China is actually as exotic as you imagine — it’s a culture, lifestyle and language which far differs from what you’re accustomed. Sure, you can try and make arrangements for yourself, based on something you’ve heard about or have seen somewhere, but you’ll find it is best to consult with experts.
Connecting with a trustworthy travel agency ensures that you’ll have a smooth travel experience because they already have an outline of the places. So, start by finding and viewing China tourism brochures, which may introduce you to locations you’ll want to see, but have yet to hear about.
Image by The China Travel Company
Top-Five Must-Visit Locations
- Leshan Giant Buddha: Originally built as a dam in the 8th century and is the world’s largest sitting Buddha, measuring 223 ft. Located in Chengdu, it is a wonder-filled adventure. You can opt to take a river boat or brave the stairs to see it up close.
- Hanging Temple: The Hanging Temple can be found about 70 miles outside Datong in the Shanxi province (four to six hours by bus from Beijing), and is marvellously unique. Also at the location are the Yuggang grottos (with 50,000 Buddha statues). The Temple is built on the side of a rugged mountain and is not only a feat of construction, but is also amazing to see – if you’re willing to brave the journey.
- Terracotta Army: It’s stunning when you realize that this massive army of sculptures — including 8,000 life-size soldiers, 130 chariots and 500 horses — were built in three pits from 210 to 209 BC as after-life protection for the first Emperor of China, Qin Shi Huang. The Terracotta army were only discovered in 1974 in the Shaanxi province by farmers digging a well.
- The Forbidden City: There’s nothing more enticing than the idea of entering an area of extreme exclusivity, and Beijing’s Forbidden City, which is approximately one square kilometre, was restricted to only the elite for 500 years. Emperors and their court were the only residents, but an extremely select group of students who had the highest scores on the “Emperor Exam” were allowed to visit. Set aside a full-day for this visit. There are stunning gardens and massive courtyards and the world’s largest collection of ancient wood buildings. Children will get a kick out of the electric rickshaws. It’s surprisingly easy to get to, too, via subway, by disembarking at the Tiananmen Dong (aka Tiananmen East) stop.
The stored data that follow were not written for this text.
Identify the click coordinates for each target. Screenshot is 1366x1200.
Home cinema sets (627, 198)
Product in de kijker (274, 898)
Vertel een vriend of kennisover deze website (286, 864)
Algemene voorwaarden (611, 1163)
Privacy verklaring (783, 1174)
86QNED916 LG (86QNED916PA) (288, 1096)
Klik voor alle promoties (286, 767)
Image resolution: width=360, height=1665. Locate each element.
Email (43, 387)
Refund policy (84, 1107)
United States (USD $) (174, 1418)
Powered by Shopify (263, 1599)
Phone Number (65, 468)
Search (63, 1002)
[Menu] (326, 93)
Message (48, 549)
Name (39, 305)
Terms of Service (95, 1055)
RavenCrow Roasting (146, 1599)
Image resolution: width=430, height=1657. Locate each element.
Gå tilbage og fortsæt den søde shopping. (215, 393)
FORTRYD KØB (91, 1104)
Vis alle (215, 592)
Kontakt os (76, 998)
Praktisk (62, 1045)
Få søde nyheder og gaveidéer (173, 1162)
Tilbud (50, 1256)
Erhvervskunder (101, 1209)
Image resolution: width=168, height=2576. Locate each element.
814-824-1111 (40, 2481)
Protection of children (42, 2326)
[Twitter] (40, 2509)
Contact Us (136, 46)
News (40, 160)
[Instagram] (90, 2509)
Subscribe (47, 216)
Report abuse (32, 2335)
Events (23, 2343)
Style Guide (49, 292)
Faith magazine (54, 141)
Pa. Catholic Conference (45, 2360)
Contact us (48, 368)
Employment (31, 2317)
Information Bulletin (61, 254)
- The Great Wall of China: You often hear the phrase, “Oh, you can’t go to [location] without going to [famous landmark]” And there is no landmark as famous as China’s Wall. From Dandong in the east, the Great Wall stretches to Lop Lake in the west (pretty much Inner Mongolia’s southern border). One of the original eight wonders of the world, construction of walls for The Great Wall of China began in the 7th Century BC. The best-known portion of the wall was built at the behest and during the reign of the First Emperor of China, Qin Si Huang, from 220 to 206 BC. Most of the existing wall was built during the legendary Ming Dynasty. The wall, which measures 21,196 km or 12,171 miles, is made up of tamped earth, stone, wood, brick and other materials.
Don’t forget to include these top five must see places in your trip to China. You’ll never regret doing so.